Un philosophe canadien de renom, Charles Taylor, a montré dans un livre récent que nous vivions depuis quelques décennies dans un « âge séculier ». Il parle des pays occidentaux, avant tout. Dans ces pays, dans le nôtre, croire en Dieu est, disons, pour ne pas employer toujours le mot « option », une possibilité parmi d’autres. Rien ne nous y oblige, en tout cas pas dans la vie sociale ni dans la sphère culturelle, et rien, ou très peu, dans nos pays, ne nous l’interdit. A première vue, ce n’est pas l’option la mieux portée, pas la plus ordinairement choisie. Le discours commun explique qu’une évolution inéluctable détacherait fatalement et de plus en plus les hommes de ces pays modernes et technicisés de la croyance en Dieu, devenue inutile, voire encombrante ou dangereuse. Charles Taylor montre très bien, avec quelques autres, que la réalité est plus riche et plus subtile. Dans un monde complexe et compliqué, les options spirituelles se sont multipliées pour chacun. Le jeu est largement ouvert. La gamme complète des positions est possible à tous ou presque, en notre temps, quelle que soit son origine sociale ou ethnique ou sa culture d’appartenance. Le croyant peut-il comprendre dans sa foi, par sa foi, ce moment spirituel où nous sommes ?
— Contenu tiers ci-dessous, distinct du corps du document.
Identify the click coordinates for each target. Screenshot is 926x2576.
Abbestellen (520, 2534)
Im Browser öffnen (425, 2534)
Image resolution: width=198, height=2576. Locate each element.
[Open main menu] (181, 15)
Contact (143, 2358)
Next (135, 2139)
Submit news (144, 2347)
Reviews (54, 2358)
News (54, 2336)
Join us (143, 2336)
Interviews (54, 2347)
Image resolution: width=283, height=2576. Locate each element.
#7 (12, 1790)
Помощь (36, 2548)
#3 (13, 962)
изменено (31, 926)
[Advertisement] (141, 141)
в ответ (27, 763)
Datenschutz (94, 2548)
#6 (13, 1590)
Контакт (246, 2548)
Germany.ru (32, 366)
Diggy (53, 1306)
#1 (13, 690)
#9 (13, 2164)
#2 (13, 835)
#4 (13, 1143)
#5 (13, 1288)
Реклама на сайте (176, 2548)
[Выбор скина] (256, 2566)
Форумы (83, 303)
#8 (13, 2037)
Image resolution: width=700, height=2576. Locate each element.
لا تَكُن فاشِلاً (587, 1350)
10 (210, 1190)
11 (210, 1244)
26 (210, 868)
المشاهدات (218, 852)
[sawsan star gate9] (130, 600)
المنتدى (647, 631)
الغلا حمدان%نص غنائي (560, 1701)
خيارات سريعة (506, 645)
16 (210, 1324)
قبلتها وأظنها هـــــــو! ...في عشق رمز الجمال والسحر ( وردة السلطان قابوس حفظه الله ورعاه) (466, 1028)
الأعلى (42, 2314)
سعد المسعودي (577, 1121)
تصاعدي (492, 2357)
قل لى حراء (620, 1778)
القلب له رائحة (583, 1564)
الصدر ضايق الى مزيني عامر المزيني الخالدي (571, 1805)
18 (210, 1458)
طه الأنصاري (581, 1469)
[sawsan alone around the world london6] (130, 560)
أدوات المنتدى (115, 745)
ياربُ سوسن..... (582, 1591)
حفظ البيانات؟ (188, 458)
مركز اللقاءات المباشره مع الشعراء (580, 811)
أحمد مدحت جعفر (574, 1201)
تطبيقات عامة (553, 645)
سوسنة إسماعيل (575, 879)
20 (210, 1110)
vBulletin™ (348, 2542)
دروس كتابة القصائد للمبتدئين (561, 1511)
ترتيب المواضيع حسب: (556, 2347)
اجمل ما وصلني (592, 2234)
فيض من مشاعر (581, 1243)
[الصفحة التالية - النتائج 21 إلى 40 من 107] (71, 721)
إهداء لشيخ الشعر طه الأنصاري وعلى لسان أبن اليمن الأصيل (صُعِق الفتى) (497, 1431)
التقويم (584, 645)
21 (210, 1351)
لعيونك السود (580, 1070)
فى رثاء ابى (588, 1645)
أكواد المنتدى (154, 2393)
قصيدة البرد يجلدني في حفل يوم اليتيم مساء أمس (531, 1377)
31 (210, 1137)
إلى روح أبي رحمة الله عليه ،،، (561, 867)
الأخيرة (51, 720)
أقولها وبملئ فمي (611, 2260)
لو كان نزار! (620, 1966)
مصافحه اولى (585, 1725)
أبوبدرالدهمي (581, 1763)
D’abord précisons le problème et poursuivons notre comparaison. Les hommes ne sont pas devant ces possibilités comme les clients du rayon des costumes d’un grand magasin : chacun à égalité mais avec des besoins ou des goûts divers qui leur feront choisir des produits différents et répartiront harmonieusement les profits entre les multiples maisons de couture. Une expérience très simple fait percevoir que croire en Dieu ou ne pas croire ne sont pas des options parmi d’autres. Celui qui croit a beaucoup de mal à comprendre celui qui ne croit pas, disons même qu’il ne le comprend pas du tout. Et celui qui ne croit pas ne comprend pas davantage, quoi qu’il en pense ou en dise, celui qui croit. La preuve en est que lorsqu’un non-croyant parle de la foi, tâche d’expliquer ce que serait selon lui croire, le croyant ne se retrouve pas dans la présentation donnée. Mais, réciproquement, lorsqu’un croyant évoque la non-foi, il est vraisemblable que les non-croyants s’estiment incompris, peut-être même pas respectés. Croire en Dieu n’est pas seulement ajouter quelques opinions au stock des opinions qu’une culture véhicule. Croire en Dieu ouvre un regard entier sur la réalité. La foi donne de voir des liens qui n’ont rien d’évidents pour qui ne croit pas ; elle fait ouvrir les yeux sur des aspects que le non-croyant ne peut soupçonner. Mais ne pas croire, ne pensons pas que ce soit moins que cela. Ne pas croire ne revient pas à effacer tel ou tel aspect de ce que d’autres possèdent ou le remplacer par telle ou telle opinion. Le regard porté sur le réel est différent.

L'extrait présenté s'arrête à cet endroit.